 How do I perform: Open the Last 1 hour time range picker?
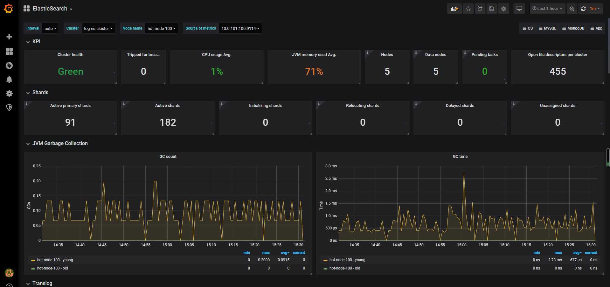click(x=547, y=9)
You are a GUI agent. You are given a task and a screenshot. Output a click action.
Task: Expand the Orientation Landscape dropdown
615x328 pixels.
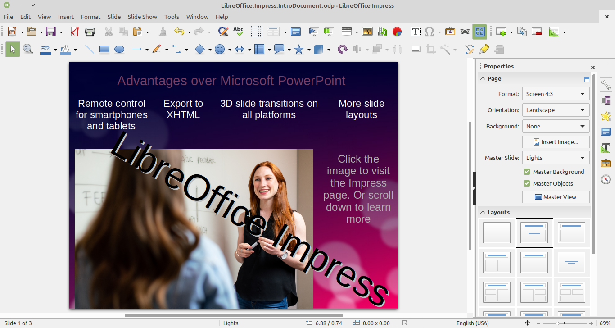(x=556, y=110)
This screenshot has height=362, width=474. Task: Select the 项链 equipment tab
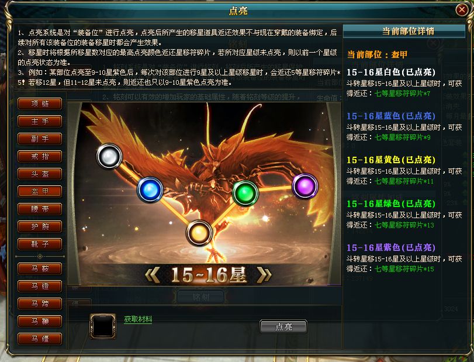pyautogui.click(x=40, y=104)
---
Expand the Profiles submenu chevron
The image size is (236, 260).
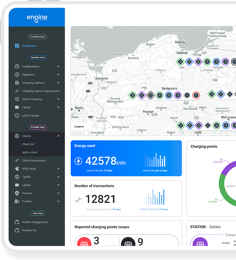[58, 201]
--
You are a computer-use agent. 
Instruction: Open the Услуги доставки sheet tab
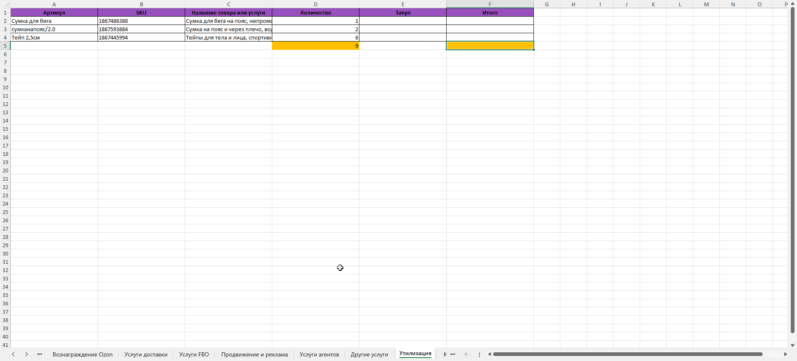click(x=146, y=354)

Problem to work on: Please copy every line of the data that carries the string "agent".

Response area:
You are a GUI agent. You are given a task and a screenshot. Output a click action.
You are a computer-use agent. 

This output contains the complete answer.